Even David’s more workmanlike songs, such as ‘Hideaway’, with its simple three-chord structure and crisp Linn Drum beat, displayed an effervescence and deftness that seemed sorely lacking on Bowie’s own overblown
Tonight
. Iggy, too, seemed to pull something unique out of the bag in the form of ‘Cry For Love’, a conventional, confessional, almost slick ballad that marked a new Bowie-esque craftsmanship in his songwriting. For all its professionalism, the song was nonetheless affecting and sincere - it even featured the LA-bound Steve Jones, whose guitar solo from the September demo was edited into the finished take. Even old friends like Jim McLaughlin from the Iguanas would recognise ‘Cry For Love’ as a new departure, an admission that this ambitious, confident man was vulnerable: ‘He’s saying he’s got a soul and a heart that is easily bruised, and that he lets himself be used because he needs somebody so bad. That’s revealing him in a way I never knew, and I became a complete believer in his music after that.’

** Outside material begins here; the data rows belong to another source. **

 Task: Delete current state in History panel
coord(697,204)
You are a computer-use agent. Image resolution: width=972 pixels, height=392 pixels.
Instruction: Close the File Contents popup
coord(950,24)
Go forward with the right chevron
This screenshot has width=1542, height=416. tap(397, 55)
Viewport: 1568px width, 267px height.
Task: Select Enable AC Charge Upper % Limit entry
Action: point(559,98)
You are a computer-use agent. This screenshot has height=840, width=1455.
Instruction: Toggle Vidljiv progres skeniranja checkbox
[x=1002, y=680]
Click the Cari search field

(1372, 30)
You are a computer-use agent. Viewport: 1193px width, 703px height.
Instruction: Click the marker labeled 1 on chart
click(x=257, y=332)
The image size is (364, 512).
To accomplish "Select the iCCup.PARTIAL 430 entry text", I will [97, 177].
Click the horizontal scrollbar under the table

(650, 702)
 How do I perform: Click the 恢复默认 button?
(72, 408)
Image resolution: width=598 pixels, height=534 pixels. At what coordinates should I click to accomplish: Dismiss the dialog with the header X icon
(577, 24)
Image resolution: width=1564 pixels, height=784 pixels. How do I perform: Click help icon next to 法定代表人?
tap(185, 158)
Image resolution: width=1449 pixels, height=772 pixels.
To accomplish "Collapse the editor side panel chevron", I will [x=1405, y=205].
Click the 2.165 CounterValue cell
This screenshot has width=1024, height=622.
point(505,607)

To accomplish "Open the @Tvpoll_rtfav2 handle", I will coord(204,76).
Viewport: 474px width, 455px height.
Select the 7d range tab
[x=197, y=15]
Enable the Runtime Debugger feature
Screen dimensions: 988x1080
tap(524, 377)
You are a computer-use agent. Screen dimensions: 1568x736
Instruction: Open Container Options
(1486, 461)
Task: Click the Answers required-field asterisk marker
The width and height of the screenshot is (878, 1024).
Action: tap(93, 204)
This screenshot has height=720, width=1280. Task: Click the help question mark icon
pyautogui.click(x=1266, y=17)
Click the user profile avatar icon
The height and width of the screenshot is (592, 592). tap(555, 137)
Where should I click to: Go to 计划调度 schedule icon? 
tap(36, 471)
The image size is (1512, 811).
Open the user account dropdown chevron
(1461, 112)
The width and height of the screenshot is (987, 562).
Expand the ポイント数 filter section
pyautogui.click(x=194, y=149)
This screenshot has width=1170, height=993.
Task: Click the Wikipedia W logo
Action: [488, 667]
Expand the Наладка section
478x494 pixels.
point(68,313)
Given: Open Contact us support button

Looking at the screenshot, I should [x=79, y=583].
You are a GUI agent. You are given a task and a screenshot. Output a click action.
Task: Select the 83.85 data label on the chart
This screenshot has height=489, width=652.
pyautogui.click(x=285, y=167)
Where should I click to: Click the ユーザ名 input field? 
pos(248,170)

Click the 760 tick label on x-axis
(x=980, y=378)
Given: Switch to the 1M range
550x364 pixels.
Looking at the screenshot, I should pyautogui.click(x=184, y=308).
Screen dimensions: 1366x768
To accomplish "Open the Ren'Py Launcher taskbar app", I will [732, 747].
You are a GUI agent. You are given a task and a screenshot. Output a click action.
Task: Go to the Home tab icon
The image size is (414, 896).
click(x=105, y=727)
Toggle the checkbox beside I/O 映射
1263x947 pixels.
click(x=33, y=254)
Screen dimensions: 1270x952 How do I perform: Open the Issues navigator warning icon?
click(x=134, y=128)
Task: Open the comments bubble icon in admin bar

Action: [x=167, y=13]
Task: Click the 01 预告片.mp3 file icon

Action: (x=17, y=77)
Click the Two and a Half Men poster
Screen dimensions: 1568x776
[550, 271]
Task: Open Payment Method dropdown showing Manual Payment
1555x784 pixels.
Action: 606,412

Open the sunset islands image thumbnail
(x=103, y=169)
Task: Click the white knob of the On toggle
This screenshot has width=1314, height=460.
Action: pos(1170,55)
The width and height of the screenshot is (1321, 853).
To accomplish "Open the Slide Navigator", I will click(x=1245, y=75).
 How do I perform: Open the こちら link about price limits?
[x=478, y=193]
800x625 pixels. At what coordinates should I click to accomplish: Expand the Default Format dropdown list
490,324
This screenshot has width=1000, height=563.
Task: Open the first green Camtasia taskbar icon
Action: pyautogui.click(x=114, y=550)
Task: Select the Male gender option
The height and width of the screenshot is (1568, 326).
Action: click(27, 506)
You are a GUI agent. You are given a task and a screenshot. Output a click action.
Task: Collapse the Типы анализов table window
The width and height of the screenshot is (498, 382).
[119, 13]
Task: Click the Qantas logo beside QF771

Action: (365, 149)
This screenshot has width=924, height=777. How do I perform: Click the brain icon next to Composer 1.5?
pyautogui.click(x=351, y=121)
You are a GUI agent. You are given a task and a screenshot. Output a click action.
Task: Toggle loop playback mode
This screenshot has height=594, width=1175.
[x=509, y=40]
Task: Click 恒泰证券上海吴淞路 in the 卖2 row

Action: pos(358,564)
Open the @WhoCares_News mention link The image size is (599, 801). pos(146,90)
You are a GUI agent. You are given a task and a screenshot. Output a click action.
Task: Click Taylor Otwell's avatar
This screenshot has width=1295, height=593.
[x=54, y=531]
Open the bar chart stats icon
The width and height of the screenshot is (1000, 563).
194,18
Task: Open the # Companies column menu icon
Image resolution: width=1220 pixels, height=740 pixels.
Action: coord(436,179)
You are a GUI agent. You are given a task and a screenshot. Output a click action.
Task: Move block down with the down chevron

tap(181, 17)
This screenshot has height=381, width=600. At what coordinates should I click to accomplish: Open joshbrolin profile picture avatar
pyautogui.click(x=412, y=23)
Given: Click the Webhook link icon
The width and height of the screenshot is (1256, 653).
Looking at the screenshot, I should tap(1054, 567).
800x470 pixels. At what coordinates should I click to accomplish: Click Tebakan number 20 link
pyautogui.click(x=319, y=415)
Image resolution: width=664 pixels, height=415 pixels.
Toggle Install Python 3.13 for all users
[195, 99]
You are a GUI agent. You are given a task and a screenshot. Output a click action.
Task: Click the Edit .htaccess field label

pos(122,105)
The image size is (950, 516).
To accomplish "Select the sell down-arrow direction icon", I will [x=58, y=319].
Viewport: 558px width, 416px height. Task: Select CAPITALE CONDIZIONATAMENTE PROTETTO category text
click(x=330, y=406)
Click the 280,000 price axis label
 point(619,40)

The album that would eventually be titled
Blah Blah Blah
was undoubtedly a work characterised by professionalism rather than excess and by order rather than chaos, and for that reason it would be described by Iggy supporters as an ‘Iggy-flavoured Bowie album’. Yet if it’s classified as a Bowie album, it definitely qualifies as Bowie’s finest work of the era, with better songwriting and more energy than Bowie’s own
Tonight
and its successor,
Never Let Me Down
. The only serious questionmark attaching to
Blah Blah Blah
, however, was whether it would succeed in its primary aim: to establish the label-less Iggy Pop as a viable commercial artist.
The answer came in within weeks of tapes being distributed to record companies in New York. Richard Branson, who was planning to set up the Virgin label in the United States, made a personal call to Iggy to get him to sign to his label. Nancy Jeffries, of A&M records, was another enthusiast: ‘I loved the record. It came in pretty much finished, and was almost like a David Bowie record that as a record company you wished you’d had, but never got.’